Exercise - Counting every line in the entries below where the word "first" occurs, report how many there are. Give only that number.
========
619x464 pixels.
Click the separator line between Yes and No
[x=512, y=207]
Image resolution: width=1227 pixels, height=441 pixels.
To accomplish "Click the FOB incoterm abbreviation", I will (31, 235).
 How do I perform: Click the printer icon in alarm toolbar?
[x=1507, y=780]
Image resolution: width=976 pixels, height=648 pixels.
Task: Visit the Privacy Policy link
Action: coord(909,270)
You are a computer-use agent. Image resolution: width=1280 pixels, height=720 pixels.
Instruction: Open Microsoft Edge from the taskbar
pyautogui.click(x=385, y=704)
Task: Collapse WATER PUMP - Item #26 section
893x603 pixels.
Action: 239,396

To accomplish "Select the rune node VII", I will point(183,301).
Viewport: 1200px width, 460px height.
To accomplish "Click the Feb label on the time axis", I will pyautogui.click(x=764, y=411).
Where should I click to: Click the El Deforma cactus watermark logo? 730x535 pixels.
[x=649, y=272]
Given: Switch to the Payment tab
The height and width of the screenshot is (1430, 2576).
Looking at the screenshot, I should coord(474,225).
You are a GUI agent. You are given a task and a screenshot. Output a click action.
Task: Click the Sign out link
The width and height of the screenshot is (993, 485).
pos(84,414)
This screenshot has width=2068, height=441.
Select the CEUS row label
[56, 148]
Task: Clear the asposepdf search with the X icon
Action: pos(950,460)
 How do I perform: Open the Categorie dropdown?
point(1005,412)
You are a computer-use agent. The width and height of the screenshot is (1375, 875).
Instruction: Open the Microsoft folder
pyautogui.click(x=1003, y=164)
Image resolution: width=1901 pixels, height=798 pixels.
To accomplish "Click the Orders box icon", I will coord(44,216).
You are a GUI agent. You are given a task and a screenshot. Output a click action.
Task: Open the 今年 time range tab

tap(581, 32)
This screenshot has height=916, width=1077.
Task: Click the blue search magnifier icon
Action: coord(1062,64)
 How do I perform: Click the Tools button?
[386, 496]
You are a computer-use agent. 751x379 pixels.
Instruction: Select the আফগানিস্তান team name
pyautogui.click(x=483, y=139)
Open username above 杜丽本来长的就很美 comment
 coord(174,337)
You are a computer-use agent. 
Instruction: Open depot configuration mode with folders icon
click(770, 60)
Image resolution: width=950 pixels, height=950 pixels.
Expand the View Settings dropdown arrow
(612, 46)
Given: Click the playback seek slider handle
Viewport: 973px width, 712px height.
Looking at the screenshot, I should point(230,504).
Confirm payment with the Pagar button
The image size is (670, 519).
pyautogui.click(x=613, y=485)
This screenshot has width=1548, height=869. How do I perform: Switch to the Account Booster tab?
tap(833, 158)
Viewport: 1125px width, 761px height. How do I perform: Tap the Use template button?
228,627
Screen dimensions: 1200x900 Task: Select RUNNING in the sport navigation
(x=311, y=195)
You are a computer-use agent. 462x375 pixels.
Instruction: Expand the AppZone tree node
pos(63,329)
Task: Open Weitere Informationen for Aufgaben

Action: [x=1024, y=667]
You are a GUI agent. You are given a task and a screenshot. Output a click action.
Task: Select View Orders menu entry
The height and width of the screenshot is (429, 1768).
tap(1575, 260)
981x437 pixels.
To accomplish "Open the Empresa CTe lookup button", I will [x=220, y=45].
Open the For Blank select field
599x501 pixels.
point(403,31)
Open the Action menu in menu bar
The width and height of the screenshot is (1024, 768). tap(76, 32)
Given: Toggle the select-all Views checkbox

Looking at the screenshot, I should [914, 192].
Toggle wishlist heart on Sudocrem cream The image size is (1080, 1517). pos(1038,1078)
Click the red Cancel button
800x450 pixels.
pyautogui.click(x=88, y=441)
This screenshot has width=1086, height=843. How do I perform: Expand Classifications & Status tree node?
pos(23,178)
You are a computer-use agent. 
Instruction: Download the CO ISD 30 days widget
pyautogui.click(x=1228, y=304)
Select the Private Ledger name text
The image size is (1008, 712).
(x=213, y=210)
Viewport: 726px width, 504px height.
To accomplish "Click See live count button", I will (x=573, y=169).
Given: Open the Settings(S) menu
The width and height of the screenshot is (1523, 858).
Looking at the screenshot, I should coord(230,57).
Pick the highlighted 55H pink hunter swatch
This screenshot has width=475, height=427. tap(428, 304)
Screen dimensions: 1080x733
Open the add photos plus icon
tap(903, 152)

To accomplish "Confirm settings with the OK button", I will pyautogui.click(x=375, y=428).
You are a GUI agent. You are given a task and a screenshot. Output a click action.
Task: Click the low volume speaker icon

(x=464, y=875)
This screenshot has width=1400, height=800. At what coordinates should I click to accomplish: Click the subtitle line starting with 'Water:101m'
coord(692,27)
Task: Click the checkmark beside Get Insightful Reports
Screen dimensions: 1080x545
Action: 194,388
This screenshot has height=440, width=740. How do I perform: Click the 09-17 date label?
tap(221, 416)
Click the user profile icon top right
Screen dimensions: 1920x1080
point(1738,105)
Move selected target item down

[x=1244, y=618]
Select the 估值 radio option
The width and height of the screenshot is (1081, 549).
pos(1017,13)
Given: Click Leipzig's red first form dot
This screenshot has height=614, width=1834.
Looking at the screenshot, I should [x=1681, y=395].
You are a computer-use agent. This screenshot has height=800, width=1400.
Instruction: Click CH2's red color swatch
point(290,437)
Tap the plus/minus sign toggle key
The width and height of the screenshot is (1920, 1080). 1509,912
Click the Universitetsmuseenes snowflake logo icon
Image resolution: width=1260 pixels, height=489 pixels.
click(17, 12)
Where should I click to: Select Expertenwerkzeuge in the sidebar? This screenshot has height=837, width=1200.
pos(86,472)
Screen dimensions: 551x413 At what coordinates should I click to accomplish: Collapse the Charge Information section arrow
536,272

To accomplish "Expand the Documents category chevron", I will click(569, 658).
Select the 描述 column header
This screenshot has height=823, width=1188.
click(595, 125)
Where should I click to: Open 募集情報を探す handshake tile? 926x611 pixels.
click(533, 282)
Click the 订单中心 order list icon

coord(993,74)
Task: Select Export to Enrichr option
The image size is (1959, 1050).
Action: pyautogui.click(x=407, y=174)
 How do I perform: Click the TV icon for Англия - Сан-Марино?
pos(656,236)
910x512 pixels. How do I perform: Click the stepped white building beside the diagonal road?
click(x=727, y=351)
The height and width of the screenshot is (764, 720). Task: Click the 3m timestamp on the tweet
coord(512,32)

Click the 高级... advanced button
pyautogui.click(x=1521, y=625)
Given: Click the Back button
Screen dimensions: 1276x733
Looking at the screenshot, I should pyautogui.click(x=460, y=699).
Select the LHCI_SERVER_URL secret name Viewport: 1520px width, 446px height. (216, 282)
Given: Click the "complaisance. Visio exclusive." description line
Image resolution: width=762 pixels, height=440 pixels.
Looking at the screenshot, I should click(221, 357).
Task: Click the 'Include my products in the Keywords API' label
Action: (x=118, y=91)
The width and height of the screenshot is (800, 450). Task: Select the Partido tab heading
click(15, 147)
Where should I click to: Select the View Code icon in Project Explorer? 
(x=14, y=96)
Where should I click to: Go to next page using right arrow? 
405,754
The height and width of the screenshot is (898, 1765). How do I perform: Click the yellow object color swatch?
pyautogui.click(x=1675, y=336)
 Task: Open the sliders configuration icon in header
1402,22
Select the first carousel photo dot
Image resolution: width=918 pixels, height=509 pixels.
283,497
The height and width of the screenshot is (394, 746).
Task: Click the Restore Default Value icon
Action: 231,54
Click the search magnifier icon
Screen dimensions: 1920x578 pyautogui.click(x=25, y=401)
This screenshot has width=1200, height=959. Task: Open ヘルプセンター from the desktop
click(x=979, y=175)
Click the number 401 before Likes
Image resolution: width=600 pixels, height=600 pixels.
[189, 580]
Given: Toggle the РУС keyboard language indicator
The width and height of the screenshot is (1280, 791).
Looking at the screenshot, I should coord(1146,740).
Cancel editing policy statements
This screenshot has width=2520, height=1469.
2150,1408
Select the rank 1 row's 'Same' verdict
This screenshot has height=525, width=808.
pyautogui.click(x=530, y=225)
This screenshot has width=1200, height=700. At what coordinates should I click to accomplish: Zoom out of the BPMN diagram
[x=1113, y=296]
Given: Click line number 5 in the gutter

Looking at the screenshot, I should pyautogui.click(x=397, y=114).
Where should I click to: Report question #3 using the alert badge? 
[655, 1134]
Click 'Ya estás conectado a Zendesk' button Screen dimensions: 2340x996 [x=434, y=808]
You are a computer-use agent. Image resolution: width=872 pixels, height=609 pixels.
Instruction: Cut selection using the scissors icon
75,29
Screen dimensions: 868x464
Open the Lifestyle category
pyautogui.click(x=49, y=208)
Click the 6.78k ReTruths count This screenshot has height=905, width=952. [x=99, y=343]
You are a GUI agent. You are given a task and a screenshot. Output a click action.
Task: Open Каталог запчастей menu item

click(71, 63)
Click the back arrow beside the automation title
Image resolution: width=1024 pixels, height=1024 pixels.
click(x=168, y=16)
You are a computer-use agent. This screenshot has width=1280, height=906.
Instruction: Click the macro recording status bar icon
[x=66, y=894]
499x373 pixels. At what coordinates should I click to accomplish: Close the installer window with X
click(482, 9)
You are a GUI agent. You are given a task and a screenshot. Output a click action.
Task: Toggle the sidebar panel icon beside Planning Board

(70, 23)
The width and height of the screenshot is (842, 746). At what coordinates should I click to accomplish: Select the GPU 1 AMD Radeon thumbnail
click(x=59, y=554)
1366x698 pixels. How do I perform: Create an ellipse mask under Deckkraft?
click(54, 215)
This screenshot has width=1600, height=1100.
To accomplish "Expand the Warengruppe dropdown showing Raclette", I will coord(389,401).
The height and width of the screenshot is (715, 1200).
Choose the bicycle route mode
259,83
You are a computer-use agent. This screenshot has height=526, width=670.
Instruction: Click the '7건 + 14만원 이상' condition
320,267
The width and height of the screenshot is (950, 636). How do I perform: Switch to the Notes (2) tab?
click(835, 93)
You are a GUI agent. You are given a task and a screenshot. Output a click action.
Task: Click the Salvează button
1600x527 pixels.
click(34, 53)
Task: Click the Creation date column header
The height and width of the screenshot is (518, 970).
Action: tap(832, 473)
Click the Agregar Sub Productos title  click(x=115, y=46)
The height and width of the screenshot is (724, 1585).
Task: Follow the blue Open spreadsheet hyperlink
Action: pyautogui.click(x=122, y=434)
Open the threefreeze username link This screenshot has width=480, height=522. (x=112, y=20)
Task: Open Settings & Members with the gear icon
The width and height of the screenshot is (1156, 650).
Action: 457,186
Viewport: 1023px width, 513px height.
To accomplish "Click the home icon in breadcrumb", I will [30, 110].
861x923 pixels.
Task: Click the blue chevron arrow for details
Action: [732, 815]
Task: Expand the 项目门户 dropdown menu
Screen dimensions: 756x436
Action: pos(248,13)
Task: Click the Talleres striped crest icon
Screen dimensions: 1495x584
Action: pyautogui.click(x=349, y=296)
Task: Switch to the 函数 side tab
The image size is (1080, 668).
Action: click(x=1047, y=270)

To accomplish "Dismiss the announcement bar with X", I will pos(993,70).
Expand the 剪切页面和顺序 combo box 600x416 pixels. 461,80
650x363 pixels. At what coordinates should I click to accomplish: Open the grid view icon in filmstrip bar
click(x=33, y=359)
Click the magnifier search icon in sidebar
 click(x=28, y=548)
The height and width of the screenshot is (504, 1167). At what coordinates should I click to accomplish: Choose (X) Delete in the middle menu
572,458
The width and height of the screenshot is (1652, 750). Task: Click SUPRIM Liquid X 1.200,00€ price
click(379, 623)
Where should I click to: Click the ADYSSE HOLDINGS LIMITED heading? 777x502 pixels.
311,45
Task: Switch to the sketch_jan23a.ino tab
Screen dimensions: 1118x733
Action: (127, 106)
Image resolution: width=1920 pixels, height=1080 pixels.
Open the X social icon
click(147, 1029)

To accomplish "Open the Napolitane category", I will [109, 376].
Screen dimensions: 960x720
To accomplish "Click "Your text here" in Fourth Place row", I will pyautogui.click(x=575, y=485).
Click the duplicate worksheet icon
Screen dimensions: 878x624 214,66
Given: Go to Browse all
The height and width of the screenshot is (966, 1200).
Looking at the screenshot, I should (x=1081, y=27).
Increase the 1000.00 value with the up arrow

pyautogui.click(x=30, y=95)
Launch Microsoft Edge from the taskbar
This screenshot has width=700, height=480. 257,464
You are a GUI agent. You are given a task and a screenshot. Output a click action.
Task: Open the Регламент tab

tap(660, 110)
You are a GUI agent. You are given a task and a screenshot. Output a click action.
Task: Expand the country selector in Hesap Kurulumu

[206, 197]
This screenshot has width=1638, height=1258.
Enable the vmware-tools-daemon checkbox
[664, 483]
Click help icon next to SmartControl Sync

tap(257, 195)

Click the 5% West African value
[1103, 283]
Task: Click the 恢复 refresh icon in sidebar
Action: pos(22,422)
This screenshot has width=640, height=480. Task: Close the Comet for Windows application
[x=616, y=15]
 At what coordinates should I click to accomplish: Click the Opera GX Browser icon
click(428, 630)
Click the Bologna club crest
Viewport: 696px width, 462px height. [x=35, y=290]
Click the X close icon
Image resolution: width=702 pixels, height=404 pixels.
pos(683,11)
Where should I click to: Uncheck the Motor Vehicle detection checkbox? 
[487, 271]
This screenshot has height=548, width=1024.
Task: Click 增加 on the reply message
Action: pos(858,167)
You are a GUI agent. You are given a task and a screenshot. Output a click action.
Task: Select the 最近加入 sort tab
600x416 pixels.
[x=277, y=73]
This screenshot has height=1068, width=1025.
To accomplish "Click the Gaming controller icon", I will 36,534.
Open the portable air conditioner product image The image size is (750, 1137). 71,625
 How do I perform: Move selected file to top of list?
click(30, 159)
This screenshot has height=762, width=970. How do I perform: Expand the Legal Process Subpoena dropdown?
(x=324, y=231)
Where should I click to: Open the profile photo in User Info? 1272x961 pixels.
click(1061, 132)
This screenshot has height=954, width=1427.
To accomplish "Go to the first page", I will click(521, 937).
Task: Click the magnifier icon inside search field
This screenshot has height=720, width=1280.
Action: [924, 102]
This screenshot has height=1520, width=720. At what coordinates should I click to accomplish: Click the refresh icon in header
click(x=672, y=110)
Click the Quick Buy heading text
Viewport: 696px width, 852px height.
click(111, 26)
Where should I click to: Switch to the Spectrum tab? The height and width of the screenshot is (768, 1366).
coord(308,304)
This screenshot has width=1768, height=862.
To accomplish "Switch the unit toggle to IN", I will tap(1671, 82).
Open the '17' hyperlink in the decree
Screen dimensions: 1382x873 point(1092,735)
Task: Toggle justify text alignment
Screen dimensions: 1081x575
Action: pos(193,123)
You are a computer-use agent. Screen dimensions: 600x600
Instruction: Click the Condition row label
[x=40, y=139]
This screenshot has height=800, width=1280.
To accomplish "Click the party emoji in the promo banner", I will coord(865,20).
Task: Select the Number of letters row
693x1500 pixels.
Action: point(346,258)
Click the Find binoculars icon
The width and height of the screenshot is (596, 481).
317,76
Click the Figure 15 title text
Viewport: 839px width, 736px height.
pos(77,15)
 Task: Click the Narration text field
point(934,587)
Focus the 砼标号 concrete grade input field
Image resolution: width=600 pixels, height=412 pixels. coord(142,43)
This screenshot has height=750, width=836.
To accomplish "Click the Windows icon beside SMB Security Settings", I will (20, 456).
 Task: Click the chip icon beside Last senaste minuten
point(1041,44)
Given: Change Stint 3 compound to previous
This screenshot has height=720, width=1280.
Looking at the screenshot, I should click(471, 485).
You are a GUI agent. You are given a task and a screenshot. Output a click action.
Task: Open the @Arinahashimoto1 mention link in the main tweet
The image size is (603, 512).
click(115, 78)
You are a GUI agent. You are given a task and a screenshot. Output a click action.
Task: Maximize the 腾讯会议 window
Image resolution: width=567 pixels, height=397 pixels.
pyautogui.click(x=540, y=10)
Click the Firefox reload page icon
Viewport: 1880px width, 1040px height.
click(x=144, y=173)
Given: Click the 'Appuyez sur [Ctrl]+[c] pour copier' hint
========
Written solution - 3